Darvill and Wainwright reveal their secrets -- again

A subscriber to "Current Archaeology" magazine has kindly sent me a copy of the latest Darvill / Wainwright article, published in the March 2011 edition:  "The Stones of Stonehenge -- revealing secrets from the sacred circle."    The article is under the "New Research" heading -- but hardly any of it is new, since the authors have said pretty well everything already, in earlier publications and lectures.

Sacred circle?  OK - we'll let that pass.  But what is impressive is the absolute certainty of the two professors about what is, on closer examination, a rather dodgy set of assumptions and theories.  That's strange, since these ideas have already been so energetically criticised in the media that a little more caution -- or a little more evidence -- might have been appropriate.  But no -- the two professors cannot resist getting deeper and deeper into the hole they have created for themselves.  One must, I suppose, give them due credit for perserverence and self-belief.

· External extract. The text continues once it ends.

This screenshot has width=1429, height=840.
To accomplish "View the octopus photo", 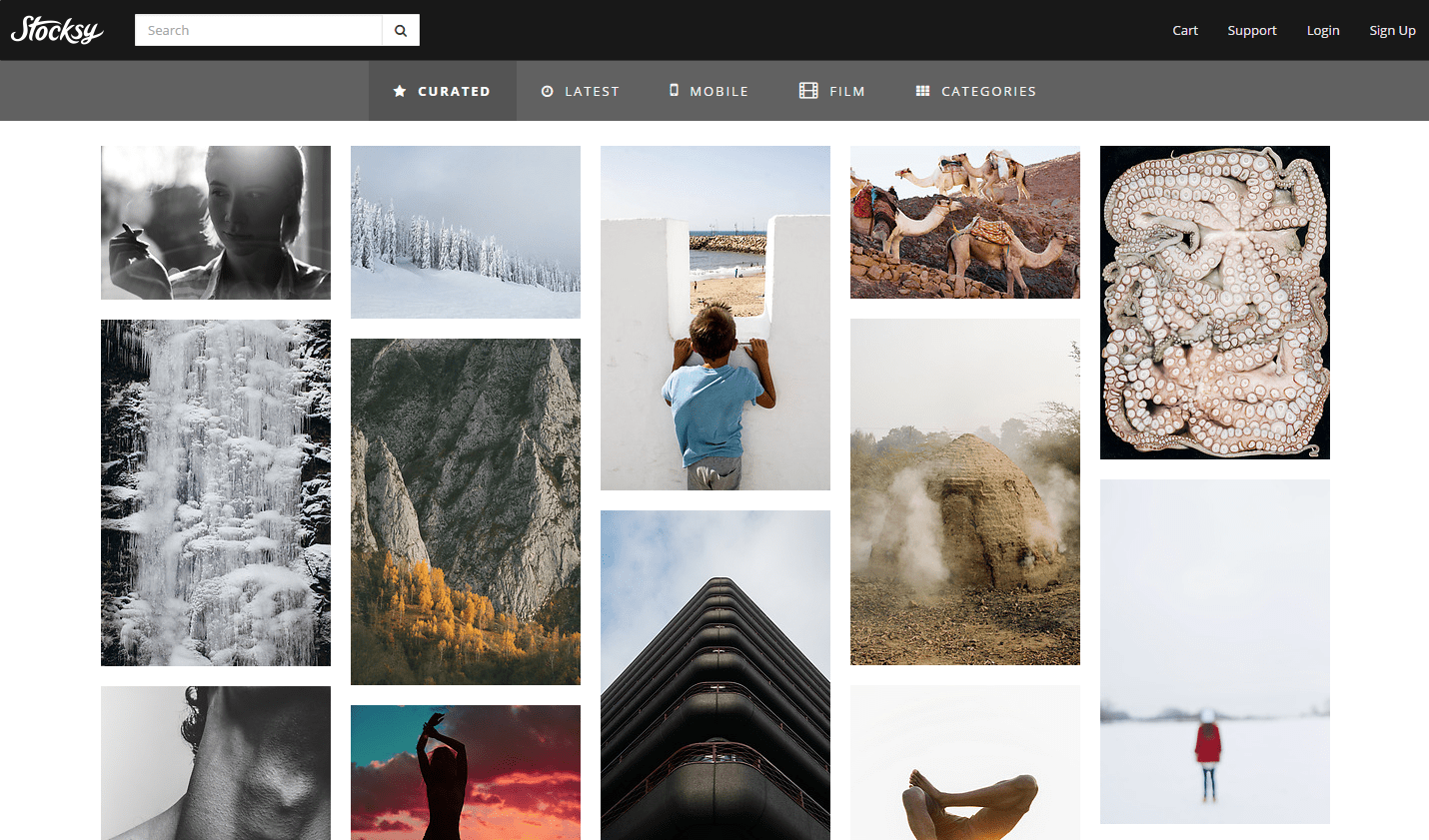I will pyautogui.click(x=1214, y=302).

I'll examine some of their ideas in a future post when I've had a chance to mull over the article, but I am immediately struck by the captions to the illustrations.  An elongated bluestone monolith which looks no different to hundreds of others around Carn Meini (Menyn) is labelled as "quarried, shaped, and propped at an angle waiting to be transported."  There does not appear to be a scrap of evidence for any of that.  An exposure of slaty rock on the hillside below Carn Meini is labelled as "quarry workings".   Two small rounded or sub-angular stones are labelled as "hammerstones."  A jumble of rocks around a seepage on the hillside is referred to as an "enhanced springhead."  A broken slab of spotted dolerite is referred to as a "broken part-shaped pillar stone."  Another craggy rock outcrop is called a "stone extraction site."  If this had been a peer-reviewed article, I suspect that none of that would have got past the referee........

Another thing that strikes me immediately is that the authors, while mentioning the work of geologists Rob Ixer and Richard Bevins, have failed to take on board the main point made by geologists over the past twenty years -- namely that there are so many rock types represented in the "bluestone assemblage" and in the soil layer at Stonehenge that the assumption of Carn Meini as the focal point of Neolithic interest must be questioned if not abandoned.  But no -- on they plough, with not even the briefest mention of the glacial transport theory proposed -- and well supported by the facts -- over many decades by the likes of Judd, Jehu, Kellaway, Williams-Thorpe and her colleagues from the Open University team.

At what point, one wonders, does self-confidence turn into self-delusion?